**文書セクション**
********************

スピリチュアルの世界においても、世間一般においても、「愛」というテーマについて語られることは多い。

 

しかし、ほとんど全ての人が本当の愛について理解していないと言っても過言ではない。

 

これについては、意識レベルが高い人も例外ではなく、思い違いをしている人がとても多い。

 

今回は、本当の愛とは何かについて語りたい。そして、それとの関連において、本当の勇気とは何かについて語りたい。

 

世間的に本当の愛を理解している人がほとんどいないというのはどういうことかと言うと、人が愛というテーマで語る時、あまりにも多くの人が机上の空論に過ぎない理想論を振りかざしているだけだということを意味している。

 

「どんな人とも仲良く、友好的でなければならない。どんな嫌な人間がいたとしても話せばわかり合える。」

 

こういうものである。

 

残念ながら、実際の人生においては、これで全てがうまくいくようにはできていない。宇宙はそのようにはできていないのだ。

 

もちろん、基本的な方向性としては、愛というのは統合に向かう力であり、宇宙の全てを1つとして認識する性質のことではある。

 

だから、ワンネスが愛であるというのは正しいのである。

 

しかし、この宇宙は分離の宇宙でもあるということを認識しておく必要がある。我々は全体意識そのものでもあると同時に、個人意識を生きる存在でもあるのだ。

 

スピリチュアルを少し齧ると、全てにおいて「ワンネス万歳」のように単純化して考えがちであるが、それで全てがうまくいくほど宇宙は単純ではないのである。

 

反論したい人もたくさんいると思うので、ここで問題を出しておこう。

 

1) 身近にとてつもなく嫌な人間がいるとする。職場の上司でも同僚でもよいし、家族でも、親戚でも、隣人でもよい。とにかく、それなりの頻度で顔を合わせる人を想定する。そして、その人が何度も何度も悪質な嫌がらせをしてくる。やめてくれと何度言っても同じことを繰り返す。この場合の対処法を「愛」という観点から考え、説明してほしい。この場合の正解とは何だろうか。

 

話せば必ずわかり合えるのだろうか。相手がわかるまで説得するのが愛だろうか。その間、自分が我慢したり、自己犠牲を強いられるが、それに耐えることが愛だろうか。相手が一生説得に応じない場合はどうなるのか。

 

2) ナイフを持って自分に襲いかかってこようとしている人間がいるとする。この場合の対処法を「愛」という観点から考え、説明してほしい。この場合の正解とは何だろうか。

********************

[クリック対象データ]
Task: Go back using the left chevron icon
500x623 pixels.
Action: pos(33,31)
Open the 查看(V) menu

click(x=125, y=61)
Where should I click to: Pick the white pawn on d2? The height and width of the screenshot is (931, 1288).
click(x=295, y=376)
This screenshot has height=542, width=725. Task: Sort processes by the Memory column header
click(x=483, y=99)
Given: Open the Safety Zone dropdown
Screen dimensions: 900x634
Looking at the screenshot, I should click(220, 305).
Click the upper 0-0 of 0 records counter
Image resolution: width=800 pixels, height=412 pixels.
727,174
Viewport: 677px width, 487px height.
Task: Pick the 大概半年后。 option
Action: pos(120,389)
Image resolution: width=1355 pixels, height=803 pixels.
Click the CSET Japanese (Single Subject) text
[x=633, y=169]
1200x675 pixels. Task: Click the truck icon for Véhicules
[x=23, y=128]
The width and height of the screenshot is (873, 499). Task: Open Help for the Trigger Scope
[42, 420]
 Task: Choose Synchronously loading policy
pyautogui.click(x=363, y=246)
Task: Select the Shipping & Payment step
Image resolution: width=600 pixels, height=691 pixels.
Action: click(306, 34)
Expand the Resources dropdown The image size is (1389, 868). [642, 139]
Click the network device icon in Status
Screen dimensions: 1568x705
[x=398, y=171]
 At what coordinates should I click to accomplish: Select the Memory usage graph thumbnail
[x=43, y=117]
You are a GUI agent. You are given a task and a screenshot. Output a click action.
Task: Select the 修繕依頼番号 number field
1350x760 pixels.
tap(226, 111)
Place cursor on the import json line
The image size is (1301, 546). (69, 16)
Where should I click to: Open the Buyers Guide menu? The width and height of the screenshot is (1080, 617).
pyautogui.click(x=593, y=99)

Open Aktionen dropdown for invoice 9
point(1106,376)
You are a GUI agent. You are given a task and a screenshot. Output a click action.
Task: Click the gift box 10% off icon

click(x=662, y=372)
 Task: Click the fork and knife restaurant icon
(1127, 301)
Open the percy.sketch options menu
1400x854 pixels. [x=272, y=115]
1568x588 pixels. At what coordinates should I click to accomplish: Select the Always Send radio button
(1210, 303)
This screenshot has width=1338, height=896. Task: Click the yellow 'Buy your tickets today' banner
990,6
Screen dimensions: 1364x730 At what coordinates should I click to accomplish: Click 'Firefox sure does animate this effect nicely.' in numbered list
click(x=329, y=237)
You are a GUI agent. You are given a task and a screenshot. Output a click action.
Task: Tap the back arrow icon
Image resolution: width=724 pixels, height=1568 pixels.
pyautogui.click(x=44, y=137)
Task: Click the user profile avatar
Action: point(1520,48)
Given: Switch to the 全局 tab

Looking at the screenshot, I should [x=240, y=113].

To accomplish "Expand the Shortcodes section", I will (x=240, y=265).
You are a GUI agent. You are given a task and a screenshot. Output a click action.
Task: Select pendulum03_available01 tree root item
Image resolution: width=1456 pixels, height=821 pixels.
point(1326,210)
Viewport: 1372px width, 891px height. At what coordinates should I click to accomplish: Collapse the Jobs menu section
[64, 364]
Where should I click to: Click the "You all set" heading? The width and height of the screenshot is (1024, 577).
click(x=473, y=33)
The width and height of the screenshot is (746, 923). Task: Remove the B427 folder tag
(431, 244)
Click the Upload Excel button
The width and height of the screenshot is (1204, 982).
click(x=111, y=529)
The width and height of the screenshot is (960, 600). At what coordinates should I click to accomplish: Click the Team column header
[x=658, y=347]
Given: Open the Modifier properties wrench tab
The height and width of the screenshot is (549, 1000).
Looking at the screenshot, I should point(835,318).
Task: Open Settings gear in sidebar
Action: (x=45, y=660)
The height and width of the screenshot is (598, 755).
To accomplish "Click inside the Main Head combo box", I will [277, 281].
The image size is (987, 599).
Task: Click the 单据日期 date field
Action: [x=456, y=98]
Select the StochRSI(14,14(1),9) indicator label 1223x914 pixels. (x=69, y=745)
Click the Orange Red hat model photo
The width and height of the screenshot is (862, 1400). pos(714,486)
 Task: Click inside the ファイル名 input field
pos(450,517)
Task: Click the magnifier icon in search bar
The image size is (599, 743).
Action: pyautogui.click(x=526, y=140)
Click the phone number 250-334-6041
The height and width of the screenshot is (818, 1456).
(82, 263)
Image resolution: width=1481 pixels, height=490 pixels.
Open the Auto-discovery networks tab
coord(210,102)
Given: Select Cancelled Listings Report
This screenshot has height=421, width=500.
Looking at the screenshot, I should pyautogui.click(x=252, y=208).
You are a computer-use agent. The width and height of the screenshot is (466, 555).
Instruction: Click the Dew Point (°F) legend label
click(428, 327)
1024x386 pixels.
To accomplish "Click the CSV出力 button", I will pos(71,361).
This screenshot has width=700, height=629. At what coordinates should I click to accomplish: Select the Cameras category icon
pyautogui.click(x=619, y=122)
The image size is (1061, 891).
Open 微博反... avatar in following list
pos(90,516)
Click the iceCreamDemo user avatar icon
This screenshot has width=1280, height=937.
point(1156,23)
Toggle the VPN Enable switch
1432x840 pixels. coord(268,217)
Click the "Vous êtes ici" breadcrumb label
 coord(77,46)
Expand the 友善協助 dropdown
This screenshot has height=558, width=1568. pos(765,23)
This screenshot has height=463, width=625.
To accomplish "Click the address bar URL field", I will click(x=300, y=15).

********************

上にある愛についての文章から、「これについては、意識レベルが」から「だということを意味している。」までを一字も変えずに抜き出してください。

これについては、意識レベルが高い人も例外ではなく、思い違いをしている人がとても多い。

 

今回は、本当の愛とは何かについて語りたい。そして、それとの関連において、本当の勇気とは何かについて語りたい。

 

世間的に本当の愛を理解している人がほとんどいないというのはどういうことかと言うと、人が愛というテーマで語る時、あまりにも多くの人が机上の空論に過ぎない理想論を振りかざしているだけだということを意味している。